Perjalanan pun diteruskan semakin ke timur , dan sampailah di suatu tempat yang berawa-rawa yang kemudian disebut Dukuh Rawa Windu. Wirapati menugaskan beberapa prajuritnya pergi ke utara, untuk berjaga-jaga kalau-kalau prajurit Adipati Kumitir dari Tangkisan dating membantu Adipati Sabukmimang, sebab Kumitir adalah calon menantunya.

Tempat penjagaan itu disebut Dukuh Kalijaga (sampai sekarang lebih dikenal dengan nama Dukuh Kali Joho, yang kelak kemudian akan ada pos penjagaan dan ternyata sekarang telah berdiri Kantor Sektor Kepolisian, ini pertanda bahwa apa yang disebut-sebut orang sampai pada Jayabaya). Sedangkan Wirapati beserta prajurit lainnya meneruskan perjalanan ke Ibukota Cengkalsewu dengan mencari tempat yang dangkal (Bantar), tempat tersebut kemudian disebut Dukuh Bantar yang berarti dangkal.
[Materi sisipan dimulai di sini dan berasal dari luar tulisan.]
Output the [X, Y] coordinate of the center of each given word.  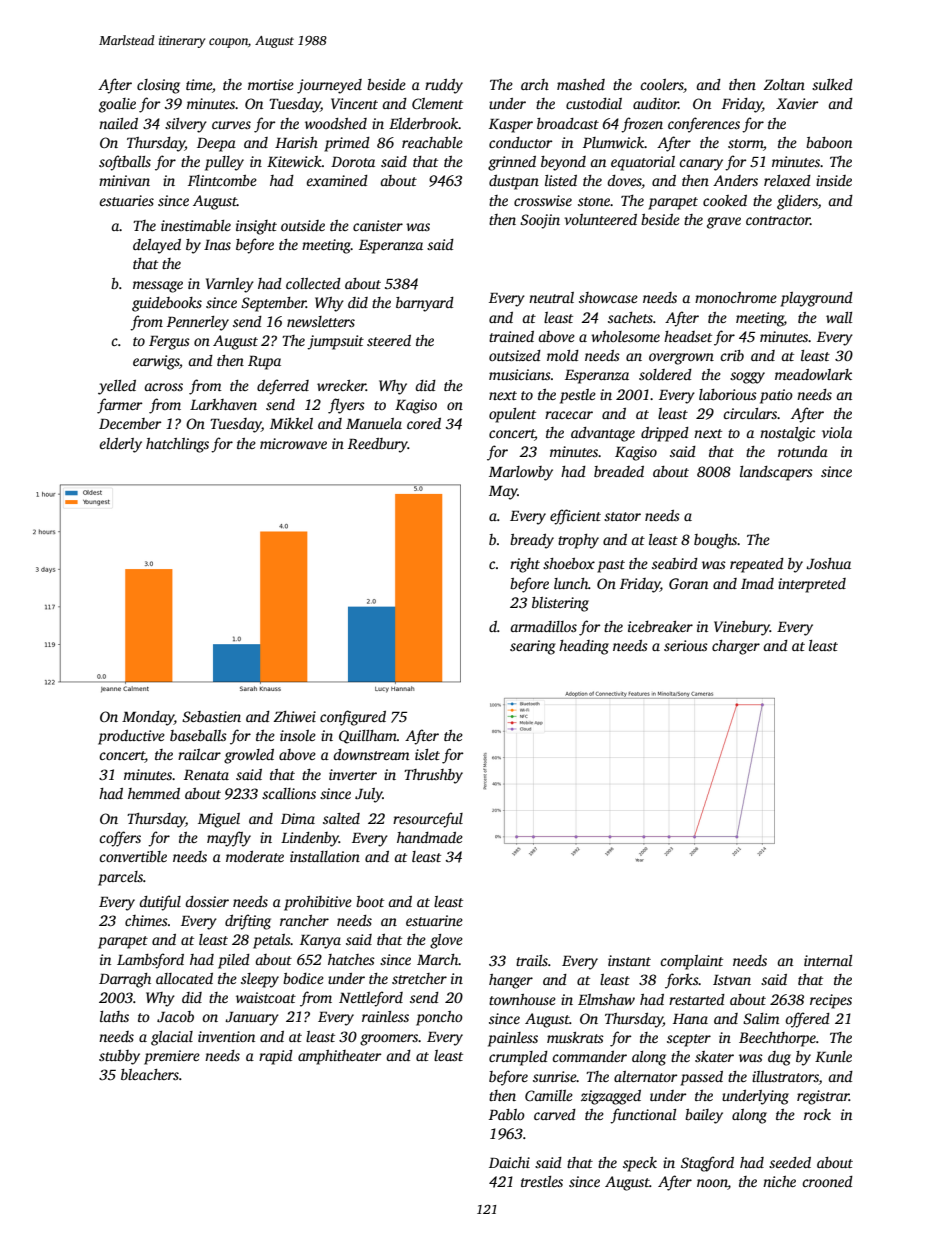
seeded [790, 1162]
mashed [581, 84]
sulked [832, 84]
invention [226, 1036]
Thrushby [433, 776]
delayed [157, 246]
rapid [276, 1057]
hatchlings [177, 445]
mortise [271, 84]
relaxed [787, 180]
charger [736, 647]
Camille [549, 1095]
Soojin [540, 221]
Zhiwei [294, 716]
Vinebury [742, 628]
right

Setelah melewati Rawawindu, Wirapati mengutus prajurit sandi untuk mengukur jarak ke ibukota Kadipaten Cengkalsewu yang tinggal beberapa cengkal (ukuran panjang jaman dahulu), tempat itu kemudian disebut Dukuh Cengkal. Menurut laporan, pusat kadipaten sudah dekat, maka Wirapati bersama Prajurit Tonjong beristirahat disebuah tempat yang banyak tumbuh Pohon Kemiri, tempat tersebut lantas disebut Dukuh Kemiri yang kemudian menjadi Desa Karang Kemiri.

Peperangan pun berkobar antara prajurit Tonjong melawan Cengkalsewu. Kedua belah pihak dibantu oleh pengikut dan guru mereka. Ibukota Kadipaten Cengkalsewu menjadi pusat pertempuran. Pertempuran berjalan secara ksatria, jika sudah payah ataupun malam hari mereka beristirahat (gencatan senjata), lamanya peperangan sampai 7 (tujuh) hari, karena kekuatan mereka seimbang.
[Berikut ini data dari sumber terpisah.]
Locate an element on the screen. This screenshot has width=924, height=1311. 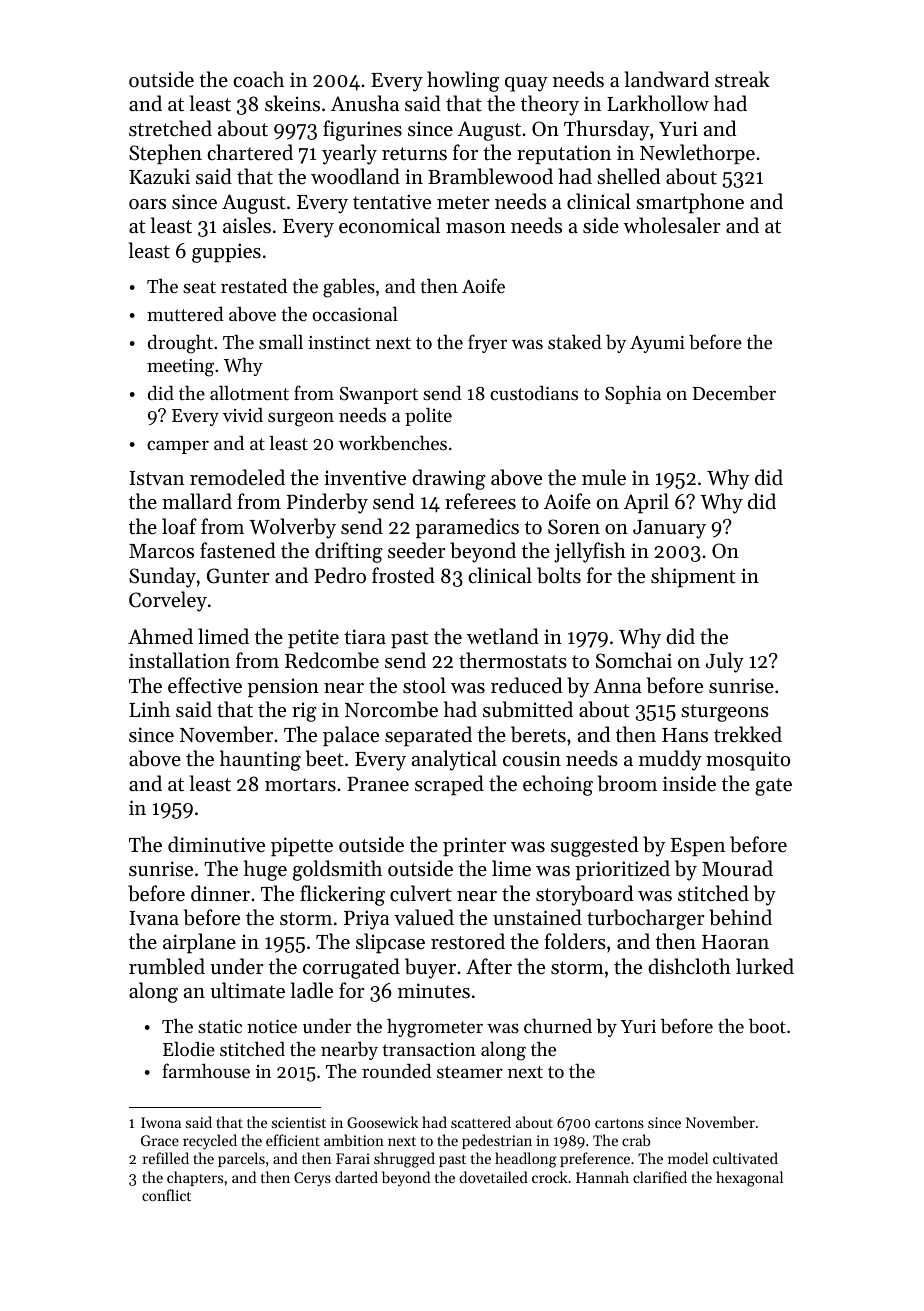
reputation is located at coordinates (564, 154).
Dalam peperangan saling menggunakan aji (ilmu) mereka masing – masing untuk mengalahkan lawan. Namun suatu ketika Sabukmimang terdesak ke utara sampai ke Padepokan Kromong. Kesempatan ini tidak disi-siakan oleh Wirapati maka Kadipaten Cengkalsewu dibumihanguskan. Sabukmimang bersama Patik Sabukalu dan Gurunya Ki Lidig semakin terdesak.

Dalam suasana panik, putri Sabukmimang yang bernama Mayang Sari, melarikan diri ke arah utara untuk menyelamatkan diri. Karena mendengar ringkik kuda, ia pun berlindung dan masuk ke sebuah kandang. Penunggang kuda itu adalah Adipati Kumitir dari Tangkisan, calon suaminya sendiri (pacar). Kumitir berhenti dan turun dari kudanya karena tercium bau wangi di sekitar kandang.

Setelah dilacak bau tersebut, ternyata adalah Mayang Sari. Kemudian Mayang Sari mengisahkan tentang orang tuanya yang diserang oleh Adipati Tonjong. Kumitir berjanji akan membantunya dan sebelum pergi Kumitir berkata : “ Diajeng kau menjadi saksi, karena kandang ini berbau wangi, maka kelak di tempat ini jika menjadi sebuah desa aku beri nama Kandang Wangi.”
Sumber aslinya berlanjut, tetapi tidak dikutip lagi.